How to complete this task
The full listing should be set down exactly as it reads.

Input data
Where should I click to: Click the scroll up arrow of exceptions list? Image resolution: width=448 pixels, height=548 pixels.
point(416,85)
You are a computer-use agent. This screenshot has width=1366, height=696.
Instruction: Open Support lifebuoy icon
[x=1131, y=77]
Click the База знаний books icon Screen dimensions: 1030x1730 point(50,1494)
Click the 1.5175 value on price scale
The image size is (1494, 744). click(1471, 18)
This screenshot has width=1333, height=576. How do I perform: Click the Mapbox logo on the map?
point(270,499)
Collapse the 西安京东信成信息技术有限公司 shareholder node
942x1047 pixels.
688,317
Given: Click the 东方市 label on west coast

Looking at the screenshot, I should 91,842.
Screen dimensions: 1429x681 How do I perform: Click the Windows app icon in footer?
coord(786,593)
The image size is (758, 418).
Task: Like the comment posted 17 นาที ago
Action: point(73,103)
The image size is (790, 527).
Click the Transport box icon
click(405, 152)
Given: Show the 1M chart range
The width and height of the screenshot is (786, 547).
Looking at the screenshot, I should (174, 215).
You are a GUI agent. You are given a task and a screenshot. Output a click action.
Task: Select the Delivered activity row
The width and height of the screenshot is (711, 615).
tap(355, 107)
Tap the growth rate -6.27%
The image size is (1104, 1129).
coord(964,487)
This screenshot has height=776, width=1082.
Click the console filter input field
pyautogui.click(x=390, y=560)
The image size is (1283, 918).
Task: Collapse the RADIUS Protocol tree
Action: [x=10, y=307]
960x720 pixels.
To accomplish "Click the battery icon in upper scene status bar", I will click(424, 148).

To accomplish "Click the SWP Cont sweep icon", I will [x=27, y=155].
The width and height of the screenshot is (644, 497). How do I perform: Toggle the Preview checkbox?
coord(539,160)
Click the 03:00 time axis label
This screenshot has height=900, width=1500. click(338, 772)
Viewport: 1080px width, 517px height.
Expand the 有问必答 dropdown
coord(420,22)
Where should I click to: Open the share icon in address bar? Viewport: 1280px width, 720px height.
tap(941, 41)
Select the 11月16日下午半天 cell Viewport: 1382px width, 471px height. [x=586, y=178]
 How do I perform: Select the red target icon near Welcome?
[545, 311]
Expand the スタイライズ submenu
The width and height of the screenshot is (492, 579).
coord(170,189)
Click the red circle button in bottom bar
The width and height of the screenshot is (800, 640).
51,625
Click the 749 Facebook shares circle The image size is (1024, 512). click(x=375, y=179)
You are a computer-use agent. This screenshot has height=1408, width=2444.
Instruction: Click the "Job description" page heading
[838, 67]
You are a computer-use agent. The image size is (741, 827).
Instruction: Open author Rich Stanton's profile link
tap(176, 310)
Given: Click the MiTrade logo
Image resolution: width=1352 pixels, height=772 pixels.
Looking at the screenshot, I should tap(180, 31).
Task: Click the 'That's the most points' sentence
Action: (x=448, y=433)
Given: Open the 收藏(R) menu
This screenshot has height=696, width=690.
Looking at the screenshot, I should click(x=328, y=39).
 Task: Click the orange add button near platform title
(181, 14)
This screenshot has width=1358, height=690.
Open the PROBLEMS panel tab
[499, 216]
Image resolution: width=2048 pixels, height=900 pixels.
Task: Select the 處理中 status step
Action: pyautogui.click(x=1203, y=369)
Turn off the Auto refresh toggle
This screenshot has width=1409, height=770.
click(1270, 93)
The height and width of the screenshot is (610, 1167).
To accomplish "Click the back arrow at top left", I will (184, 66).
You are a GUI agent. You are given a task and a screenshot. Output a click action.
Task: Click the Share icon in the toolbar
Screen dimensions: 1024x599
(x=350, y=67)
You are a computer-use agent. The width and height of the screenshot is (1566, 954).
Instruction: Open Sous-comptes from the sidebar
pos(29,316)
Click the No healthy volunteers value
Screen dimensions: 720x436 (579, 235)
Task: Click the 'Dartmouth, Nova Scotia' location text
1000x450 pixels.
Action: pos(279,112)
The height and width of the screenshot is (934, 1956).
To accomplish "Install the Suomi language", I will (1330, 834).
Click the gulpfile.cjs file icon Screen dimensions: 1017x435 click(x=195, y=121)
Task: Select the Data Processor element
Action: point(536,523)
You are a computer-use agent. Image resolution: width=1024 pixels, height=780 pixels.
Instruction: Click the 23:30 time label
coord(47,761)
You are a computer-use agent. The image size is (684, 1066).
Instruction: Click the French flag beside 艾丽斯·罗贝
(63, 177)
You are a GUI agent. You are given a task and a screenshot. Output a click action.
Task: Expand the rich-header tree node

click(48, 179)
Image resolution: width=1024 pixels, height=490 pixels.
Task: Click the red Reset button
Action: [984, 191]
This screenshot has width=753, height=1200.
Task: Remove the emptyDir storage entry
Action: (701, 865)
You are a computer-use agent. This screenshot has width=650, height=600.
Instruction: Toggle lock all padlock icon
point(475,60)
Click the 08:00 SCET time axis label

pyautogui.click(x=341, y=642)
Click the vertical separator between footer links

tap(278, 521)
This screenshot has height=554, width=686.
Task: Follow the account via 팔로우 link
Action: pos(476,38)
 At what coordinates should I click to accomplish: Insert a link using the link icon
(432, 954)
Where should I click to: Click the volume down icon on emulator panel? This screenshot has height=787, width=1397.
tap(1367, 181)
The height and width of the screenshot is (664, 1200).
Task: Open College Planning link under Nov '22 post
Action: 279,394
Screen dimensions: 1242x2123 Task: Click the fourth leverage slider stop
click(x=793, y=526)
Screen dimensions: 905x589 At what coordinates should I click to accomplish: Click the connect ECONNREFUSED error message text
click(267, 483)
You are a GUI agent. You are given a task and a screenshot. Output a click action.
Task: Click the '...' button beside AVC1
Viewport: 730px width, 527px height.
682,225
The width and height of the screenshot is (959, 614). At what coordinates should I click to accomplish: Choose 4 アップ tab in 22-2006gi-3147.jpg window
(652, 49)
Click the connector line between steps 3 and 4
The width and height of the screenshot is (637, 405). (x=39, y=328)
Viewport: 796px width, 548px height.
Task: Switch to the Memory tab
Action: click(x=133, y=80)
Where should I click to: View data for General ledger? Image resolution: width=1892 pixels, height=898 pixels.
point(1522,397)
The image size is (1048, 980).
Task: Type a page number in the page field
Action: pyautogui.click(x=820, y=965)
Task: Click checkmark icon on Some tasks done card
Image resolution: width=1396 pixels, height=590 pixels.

Task response
Where should I click to: Click the scroll up arrow of exceptions list? Image resolution: width=448 pixels, height=548 pixels.
point(416,85)
You are a computer-use agent. This screenshot has width=1366, height=696.
Instruction: Open Support lifebuoy icon
[x=1131, y=77]
Click the База знаний books icon Screen dimensions: 1030x1730 point(50,1494)
Click the 1.5175 value on price scale
The image size is (1494, 744). click(1471, 18)
This screenshot has width=1333, height=576. How do I perform: Click the Mapbox logo on the map?
point(270,499)
Collapse the 西安京东信成信息技术有限公司 shareholder node
942x1047 pixels.
688,317
Given: Click the 东方市 label on west coast

Looking at the screenshot, I should 91,842.
Screen dimensions: 1429x681 How do I perform: Click the Windows app icon in footer?
coord(786,593)
The image size is (758, 418).
Task: Like the comment posted 17 นาที ago
Action: point(73,103)
The image size is (790, 527).
Click the Transport box icon
click(405, 152)
Given: Show the 1M chart range
The width and height of the screenshot is (786, 547).
Looking at the screenshot, I should (174, 215).
You are a GUI agent. You are given a task and a screenshot. Output a click action.
Task: Select the Delivered activity row
The width and height of the screenshot is (711, 615).
tap(355, 107)
Tap the growth rate -6.27%
The image size is (1104, 1129).
coord(964,487)
This screenshot has height=776, width=1082.
Click the console filter input field
pyautogui.click(x=390, y=560)
The image size is (1283, 918).
Task: Collapse the RADIUS Protocol tree
Action: [x=10, y=307]
960x720 pixels.
To accomplish "Click the battery icon in upper scene status bar", I will click(424, 148).

To accomplish "Click the SWP Cont sweep icon", I will [x=27, y=155].
The width and height of the screenshot is (644, 497). How do I perform: Toggle the Preview checkbox?
coord(539,160)
Click the 03:00 time axis label
This screenshot has height=900, width=1500. click(338, 772)
Viewport: 1080px width, 517px height.
Expand the 有问必答 dropdown
coord(420,22)
Where should I click to: Open the share icon in address bar? Viewport: 1280px width, 720px height.
tap(941, 41)
Select the 11月16日下午半天 cell Viewport: 1382px width, 471px height. [x=586, y=178]
 How do I perform: Select the red target icon near Welcome?
[545, 311]
Expand the スタイライズ submenu
The width and height of the screenshot is (492, 579).
coord(170,189)
Click the red circle button in bottom bar
The width and height of the screenshot is (800, 640).
51,625
Click the 749 Facebook shares circle The image size is (1024, 512). click(x=375, y=179)
You are a computer-use agent. This screenshot has height=1408, width=2444.
Instruction: Click the "Job description" page heading
[838, 67]
You are a computer-use agent. The image size is (741, 827).
Instruction: Open author Rich Stanton's profile link
tap(176, 310)
Given: Click the MiTrade logo
Image resolution: width=1352 pixels, height=772 pixels.
Looking at the screenshot, I should tap(180, 31).
Task: Click the 'That's the most points' sentence
Action: (x=448, y=433)
Given: Open the 收藏(R) menu
This screenshot has height=696, width=690.
Looking at the screenshot, I should click(x=328, y=39).
 Task: Click the orange add button near platform title
(181, 14)
This screenshot has width=1358, height=690.
Open the PROBLEMS panel tab
[499, 216]
Image resolution: width=2048 pixels, height=900 pixels.
Task: Select the 處理中 status step
Action: pyautogui.click(x=1203, y=369)
Turn off the Auto refresh toggle
This screenshot has width=1409, height=770.
click(1270, 93)
The height and width of the screenshot is (610, 1167).
To accomplish "Click the back arrow at top left", I will (184, 66).
You are a GUI agent. You are given a task and a screenshot. Output a click action.
Task: Click the Share icon in the toolbar
Screen dimensions: 1024x599
(x=350, y=67)
You are a computer-use agent. The width and height of the screenshot is (1566, 954).
Instruction: Open Sous-comptes from the sidebar
pos(29,316)
Click the No healthy volunteers value
Screen dimensions: 720x436 (579, 235)
Task: Click the 'Dartmouth, Nova Scotia' location text
1000x450 pixels.
Action: pos(279,112)
The height and width of the screenshot is (934, 1956).
To accomplish "Install the Suomi language", I will (1330, 834).
Click the gulpfile.cjs file icon Screen dimensions: 1017x435 click(x=195, y=121)
Task: Select the Data Processor element
Action: point(536,523)
You are a computer-use agent. Image resolution: width=1024 pixels, height=780 pixels.
Instruction: Click the 23:30 time label
coord(47,761)
You are a computer-use agent. The image size is (684, 1066).
Instruction: Click the French flag beside 艾丽斯·罗贝
(63, 177)
You are a GUI agent. You are given a task and a screenshot. Output a click action.
Task: Expand the rich-header tree node

click(48, 179)
Image resolution: width=1024 pixels, height=490 pixels.
Task: Click the red Reset button
Action: [984, 191]
This screenshot has width=753, height=1200.
Task: Remove the emptyDir storage entry
Action: (701, 865)
You are a computer-use agent. This screenshot has width=650, height=600.
Instruction: Toggle lock all padlock icon
point(475,60)
Click the 08:00 SCET time axis label

pyautogui.click(x=341, y=642)
Click the vertical separator between footer links

tap(278, 521)
This screenshot has height=554, width=686.
Task: Follow the account via 팔로우 link
Action: pos(476,38)
 At what coordinates should I click to accomplish: Insert a link using the link icon
(432, 954)
Where should I click to: Click the volume down icon on emulator panel? This screenshot has height=787, width=1397.
tap(1367, 181)
The height and width of the screenshot is (664, 1200).
Task: Open College Planning link under Nov '22 post
Action: 279,394
Screen dimensions: 1242x2123 Task: Click the fourth leverage slider stop
click(x=793, y=526)
Screen dimensions: 905x589 At what coordinates should I click to accomplish: Click the connect ECONNREFUSED error message text
click(267, 483)
You are a GUI agent. You are given a task and a screenshot. Output a click action.
Task: Click the '...' button beside AVC1
Viewport: 730px width, 527px height.
682,225
The width and height of the screenshot is (959, 614). At what coordinates should I click to accomplish: Choose 4 アップ tab in 22-2006gi-3147.jpg window
(652, 49)
Click the connector line between steps 3 and 4
The width and height of the screenshot is (637, 405). (x=39, y=328)
Viewport: 796px width, 548px height.
Task: Switch to the Memory tab
Action: click(x=133, y=80)
Where should I click to: View data for General ledger? Image resolution: width=1892 pixels, height=898 pixels.
point(1522,397)
The image size is (1048, 980).
Task: Type a page number in the page field
Action: pyautogui.click(x=820, y=965)
Task: Click checkmark icon on Some tasks done card
Image resolution: width=1396 pixels, height=590 pixels.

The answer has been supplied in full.